[Opening GIVEN DATA section]
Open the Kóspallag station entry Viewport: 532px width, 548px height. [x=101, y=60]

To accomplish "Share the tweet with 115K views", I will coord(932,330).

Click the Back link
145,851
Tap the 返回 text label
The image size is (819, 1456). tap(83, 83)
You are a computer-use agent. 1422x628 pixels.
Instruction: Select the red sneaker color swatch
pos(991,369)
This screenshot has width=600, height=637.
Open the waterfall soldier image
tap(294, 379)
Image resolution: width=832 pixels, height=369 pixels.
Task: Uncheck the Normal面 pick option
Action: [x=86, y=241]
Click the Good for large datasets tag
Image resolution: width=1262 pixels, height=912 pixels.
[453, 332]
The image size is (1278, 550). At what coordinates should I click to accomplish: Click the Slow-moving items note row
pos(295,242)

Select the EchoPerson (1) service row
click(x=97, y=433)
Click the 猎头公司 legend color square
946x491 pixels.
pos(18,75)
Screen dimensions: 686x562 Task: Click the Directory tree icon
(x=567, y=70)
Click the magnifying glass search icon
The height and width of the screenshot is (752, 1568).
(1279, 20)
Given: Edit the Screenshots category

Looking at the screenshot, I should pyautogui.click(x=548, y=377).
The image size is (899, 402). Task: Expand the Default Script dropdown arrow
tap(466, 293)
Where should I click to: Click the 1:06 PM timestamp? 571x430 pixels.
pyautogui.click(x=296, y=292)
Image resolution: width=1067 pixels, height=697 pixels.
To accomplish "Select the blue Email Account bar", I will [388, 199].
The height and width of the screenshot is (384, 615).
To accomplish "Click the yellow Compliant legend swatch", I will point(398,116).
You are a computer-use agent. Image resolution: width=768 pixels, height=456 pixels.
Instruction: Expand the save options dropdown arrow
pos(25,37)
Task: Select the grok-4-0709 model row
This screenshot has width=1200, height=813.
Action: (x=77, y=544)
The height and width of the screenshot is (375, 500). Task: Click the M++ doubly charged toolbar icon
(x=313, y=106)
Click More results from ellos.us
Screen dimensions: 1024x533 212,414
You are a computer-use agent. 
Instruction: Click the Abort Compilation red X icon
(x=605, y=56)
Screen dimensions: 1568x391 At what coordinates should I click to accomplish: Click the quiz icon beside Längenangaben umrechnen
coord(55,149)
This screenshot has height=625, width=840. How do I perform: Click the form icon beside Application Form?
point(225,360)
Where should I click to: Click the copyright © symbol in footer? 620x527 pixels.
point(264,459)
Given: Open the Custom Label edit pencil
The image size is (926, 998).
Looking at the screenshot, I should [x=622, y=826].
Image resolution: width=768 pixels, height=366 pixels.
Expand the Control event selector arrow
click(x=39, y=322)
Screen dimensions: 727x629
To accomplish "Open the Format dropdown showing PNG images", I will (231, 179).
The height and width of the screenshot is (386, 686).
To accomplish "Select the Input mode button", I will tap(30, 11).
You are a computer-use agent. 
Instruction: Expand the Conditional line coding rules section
[Closing GIVEN DATA section]
Transcribe all of the data, keeping every line identical.

Open the Kóspallag station entry Viewport: 532px width, 548px height. [x=101, y=60]

To accomplish "Share the tweet with 115K views", I will coord(932,330).

Click the Back link
145,851
Tap the 返回 text label
The image size is (819, 1456). tap(83, 83)
You are a computer-use agent. 1422x628 pixels.
Instruction: Select the red sneaker color swatch
pos(991,369)
This screenshot has width=600, height=637.
Open the waterfall soldier image
tap(294, 379)
Image resolution: width=832 pixels, height=369 pixels.
Task: Uncheck the Normal面 pick option
Action: [x=86, y=241]
Click the Good for large datasets tag
Image resolution: width=1262 pixels, height=912 pixels.
[453, 332]
The image size is (1278, 550). At what coordinates should I click to accomplish: Click the Slow-moving items note row
pos(295,242)

Select the EchoPerson (1) service row
click(x=97, y=433)
Click the 猎头公司 legend color square
946x491 pixels.
pos(18,75)
Screen dimensions: 686x562 Task: Click the Directory tree icon
(x=567, y=70)
Click the magnifying glass search icon
The height and width of the screenshot is (752, 1568).
(1279, 20)
Given: Edit the Screenshots category

Looking at the screenshot, I should pyautogui.click(x=548, y=377).
The image size is (899, 402). Task: Expand the Default Script dropdown arrow
tap(466, 293)
Where should I click to: Click the 1:06 PM timestamp? 571x430 pixels.
pyautogui.click(x=296, y=292)
Image resolution: width=1067 pixels, height=697 pixels.
To accomplish "Select the blue Email Account bar", I will [388, 199].
The height and width of the screenshot is (384, 615).
To accomplish "Click the yellow Compliant legend swatch", I will point(398,116).
You are a computer-use agent. Image resolution: width=768 pixels, height=456 pixels.
Instruction: Expand the save options dropdown arrow
pos(25,37)
Task: Select the grok-4-0709 model row
This screenshot has width=1200, height=813.
Action: (x=77, y=544)
The height and width of the screenshot is (375, 500). Task: Click the M++ doubly charged toolbar icon
(x=313, y=106)
Click More results from ellos.us
Screen dimensions: 1024x533 212,414
You are a computer-use agent. 
Instruction: Click the Abort Compilation red X icon
(x=605, y=56)
Screen dimensions: 1568x391 At what coordinates should I click to accomplish: Click the quiz icon beside Längenangaben umrechnen
coord(55,149)
This screenshot has height=625, width=840. How do I perform: Click the form icon beside Application Form?
point(225,360)
Where should I click to: Click the copyright © symbol in footer? 620x527 pixels.
point(264,459)
Given: Open the Custom Label edit pencil
The image size is (926, 998).
Looking at the screenshot, I should [x=622, y=826].
Image resolution: width=768 pixels, height=366 pixels.
Expand the Control event selector arrow
click(x=39, y=322)
Screen dimensions: 727x629
To accomplish "Open the Format dropdown showing PNG images", I will (231, 179).
The height and width of the screenshot is (386, 686).
To accomplish "Select the Input mode button", I will tap(30, 11).
You are a computer-use agent. 
Instruction: Expand the Conditional line coding rules section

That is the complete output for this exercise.